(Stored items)
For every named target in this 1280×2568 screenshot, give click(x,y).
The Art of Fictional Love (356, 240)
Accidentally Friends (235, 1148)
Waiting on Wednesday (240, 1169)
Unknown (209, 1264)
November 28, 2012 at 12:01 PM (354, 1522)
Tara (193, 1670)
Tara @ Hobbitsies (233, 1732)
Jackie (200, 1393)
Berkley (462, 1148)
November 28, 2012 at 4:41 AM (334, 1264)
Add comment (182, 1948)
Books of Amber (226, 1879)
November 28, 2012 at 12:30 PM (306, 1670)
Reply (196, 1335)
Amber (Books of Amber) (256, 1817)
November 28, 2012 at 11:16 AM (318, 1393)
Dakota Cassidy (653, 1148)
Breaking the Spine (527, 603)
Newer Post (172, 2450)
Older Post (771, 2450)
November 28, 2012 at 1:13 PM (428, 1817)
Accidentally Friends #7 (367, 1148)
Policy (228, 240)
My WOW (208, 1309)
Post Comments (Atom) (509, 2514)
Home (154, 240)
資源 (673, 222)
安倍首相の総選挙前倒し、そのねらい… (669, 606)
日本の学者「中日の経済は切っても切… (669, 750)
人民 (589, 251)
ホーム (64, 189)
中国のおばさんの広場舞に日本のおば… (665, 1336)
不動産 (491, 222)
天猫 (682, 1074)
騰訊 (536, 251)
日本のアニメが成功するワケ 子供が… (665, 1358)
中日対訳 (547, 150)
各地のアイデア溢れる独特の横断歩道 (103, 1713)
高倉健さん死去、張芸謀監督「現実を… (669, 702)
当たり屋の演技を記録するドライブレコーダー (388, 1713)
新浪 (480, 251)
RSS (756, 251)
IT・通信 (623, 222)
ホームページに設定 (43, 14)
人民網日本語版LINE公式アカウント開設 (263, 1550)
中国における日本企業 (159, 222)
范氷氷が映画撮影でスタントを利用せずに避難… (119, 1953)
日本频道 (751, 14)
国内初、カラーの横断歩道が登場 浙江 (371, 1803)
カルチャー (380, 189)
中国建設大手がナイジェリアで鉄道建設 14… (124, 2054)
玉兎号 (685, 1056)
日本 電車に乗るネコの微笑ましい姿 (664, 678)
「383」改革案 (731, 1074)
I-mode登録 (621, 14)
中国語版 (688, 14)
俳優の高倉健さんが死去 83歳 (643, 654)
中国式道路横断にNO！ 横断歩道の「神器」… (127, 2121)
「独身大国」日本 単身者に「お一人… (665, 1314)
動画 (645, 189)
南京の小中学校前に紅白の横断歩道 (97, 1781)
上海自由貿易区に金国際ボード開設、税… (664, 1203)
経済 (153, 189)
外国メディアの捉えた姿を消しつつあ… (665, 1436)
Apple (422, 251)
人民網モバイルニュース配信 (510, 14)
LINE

- [WHAT THE TASK REQUIRES]:
Convert the entries above into a JSON list of strings with one string per line, omitting any blank lines.

- [PROBLEM SOLUTION]:
[
  "For every named target in this 1280×2568 screenshot, give click(x,y).",
  "The Art of Fictional Love (356, 240)",
  "Accidentally Friends (235, 1148)",
  "Waiting on Wednesday (240, 1169)",
  "Unknown (209, 1264)",
  "November 28, 2012 at 12:01 PM (354, 1522)",
  "Tara (193, 1670)",
  "Tara @ Hobbitsies (233, 1732)",
  "Jackie (200, 1393)",
  "Berkley (462, 1148)",
  "November 28, 2012 at 4:41 AM (334, 1264)",
  "Add comment (182, 1948)",
  "Books of Amber (226, 1879)",
  "November 28, 2012 at 12:30 PM (306, 1670)",
  "Reply (196, 1335)",
  "Amber (Books of Amber) (256, 1817)",
  "November 28, 2012 at 11:16 AM (318, 1393)",
  "Dakota Cassidy (653, 1148)",
  "Breaking the Spine (527, 603)",
  "Newer Post (172, 2450)",
  "Older Post (771, 2450)",
  "November 28, 2012 at 1:13 PM (428, 1817)",
  "Accidentally Friends #7 (367, 1148)",
  "Policy (228, 240)",
  "My WOW (208, 1309)",
  "Post Comments (Atom) (509, 2514)",
  "Home (154, 240)",
  "資源 (673, 222)",
  "安倍首相の総選挙前倒し、そのねらい… (669, 606)",
  "日本の学者「中日の経済は切っても切… (669, 750)",
  "人民 (589, 251)",
  "ホーム (64, 189)",
  "中国のおばさんの広場舞に日本のおば… (665, 1336)",
  "不動産 (491, 222)",
  "天猫 (682, 1074)",
  "騰訊 (536, 251)",
  "日本のアニメが成功するワケ 子供が… (665, 1358)",
  "中日対訳 (547, 150)",
  "各地のアイデア溢れる独特の横断歩道 (103, 1713)",
  "高倉健さん死去、張芸謀監督「現実を… (669, 702)",
  "当たり屋の演技を記録するドライブレコーダー (388, 1713)",
  "新浪 (480, 251)",
  "RSS (756, 251)",
  "IT・通信 (623, 222)",
  "ホームページに設定 (43, 14)",
  "人民網日本語版LINE公式アカウント開設 (263, 1550)",
  "中国における日本企業 (159, 222)",
  "范氷氷が映画撮影でスタントを利用せずに避難… (119, 1953)",
  "日本频道 (751, 14)",
  "国内初、カラーの横断歩道が登場 浙江 (371, 1803)",
  "カルチャー (380, 189)",
  "中国建設大手がナイジェリアで鉄道建設 14… (124, 2054)",
  "玉兎号 (685, 1056)",
  "日本 電車に乗るネコの微笑ましい姿 (664, 678)",
  "「383」改革案 (731, 1074)",
  "I-mode登録 (621, 14)",
  "中国語版 (688, 14)",
  "俳優の高倉健さんが死去 83歳 (643, 654)",
  "中国式道路横断にNO！ 横断歩道の「神器」… (127, 2121)",
  "「独身大国」日本 単身者に「お一人… (665, 1314)",
  "動画 (645, 189)",
  "南京の小中学校前に紅白の横断歩道 (97, 1781)",
  "上海自由貿易区に金国際ボード開設、税… (664, 1203)",
  "経済 (153, 189)",
  "外国メディアの捉えた姿を消しつつあ… (665, 1436)",
  "Apple (422, 251)",
  "人民網モバイルニュース配信 (510, 14)",
  "LINE"
]